Nick Lyon’s defense team entered the plea this week in response to a promise by prosecutors to try to salvage charges that were invalidated by the Michigan Supreme Court. This is the latest volley in the legal saga.
The attorney general’s office lost a unanimous Supreme Court decision in June, and a Genesee County judge subsequently dismissed charges against Lyon and six other people. But prosecutors refuse to give up.
They argue the charges, an unusual tool in state court, can be immediately turned into traditional criminal charges, a losing argument so far. They said they would appeal Judge Elizabeth Kelly’s Oct. 4 ruling.
“The Michigan Supreme Court has already, both explicitly and implicitly, decided the issue in the order that the prosecution now appeals. The indictment is void and should be dismissed,” Lyon’s attorneys, Chip Chamberlain and Britt Cobb, told the appeals court.
“There are no charges left to arrest,” they wrote.
State-appointed managers switched Flint’s water source to the Flint River in 2014, but the water was not treated to reduce its disastrous impact on old pipes. As a result, lead contaminated the system for 18 months.
Lyon had no role in the water switch. But the river water has been blamed for an outbreak of Legionnaires’ disease, which is typically caused by bacteria spread through cooling systems.
Lyon and former medical chief executive Eden Wells have been charged with involuntary manslaughter in nine deaths. They were accused of failing to warn the Flint area about the outbreak in time.

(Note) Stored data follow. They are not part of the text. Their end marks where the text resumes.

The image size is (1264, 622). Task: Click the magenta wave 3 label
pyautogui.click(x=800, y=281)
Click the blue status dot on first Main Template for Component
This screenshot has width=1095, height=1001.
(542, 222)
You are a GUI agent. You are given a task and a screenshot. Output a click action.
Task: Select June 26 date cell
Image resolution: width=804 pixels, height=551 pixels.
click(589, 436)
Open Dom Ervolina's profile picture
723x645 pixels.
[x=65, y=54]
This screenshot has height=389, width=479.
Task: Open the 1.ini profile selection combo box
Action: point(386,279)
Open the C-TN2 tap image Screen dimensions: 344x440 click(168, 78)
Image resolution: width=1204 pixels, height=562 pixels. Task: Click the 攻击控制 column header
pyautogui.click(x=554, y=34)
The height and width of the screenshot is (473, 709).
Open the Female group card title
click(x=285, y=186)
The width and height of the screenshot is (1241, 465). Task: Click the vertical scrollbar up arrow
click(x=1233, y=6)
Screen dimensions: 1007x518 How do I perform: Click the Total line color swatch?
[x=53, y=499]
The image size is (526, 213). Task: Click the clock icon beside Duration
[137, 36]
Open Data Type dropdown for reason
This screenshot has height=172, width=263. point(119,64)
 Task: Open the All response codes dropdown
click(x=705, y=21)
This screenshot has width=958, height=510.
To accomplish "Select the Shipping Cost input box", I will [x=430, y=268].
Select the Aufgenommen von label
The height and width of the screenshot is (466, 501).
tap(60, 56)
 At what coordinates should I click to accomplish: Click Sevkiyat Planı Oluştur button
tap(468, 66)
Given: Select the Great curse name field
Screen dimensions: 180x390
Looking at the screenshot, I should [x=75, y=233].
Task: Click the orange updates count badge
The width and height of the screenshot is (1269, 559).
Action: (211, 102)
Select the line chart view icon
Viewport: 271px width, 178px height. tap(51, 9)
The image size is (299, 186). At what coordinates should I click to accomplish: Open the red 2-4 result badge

Former Governor Rick Snyder was charged with two felonies for his handling of the water crisis. Citing the summer Superior Court decision, he is seeking to have his indictment dismissed, a request pending with another judge in Genesee County.
An effort to hold people criminally responsible for Flint’s water mess took years and produced little. Seven people pleaded no contest to felonies that were eventually scrubbed from their records.
If the appeals court wants additional argument in Lyon’s case, he hopes it will act soon.
“Director Lyon is in his seventh year of dealing with these sensational and highly publicized allegations that have now been dismissed — twice now,” his attorneys wrote. “For him, justice was the opposite of swift.”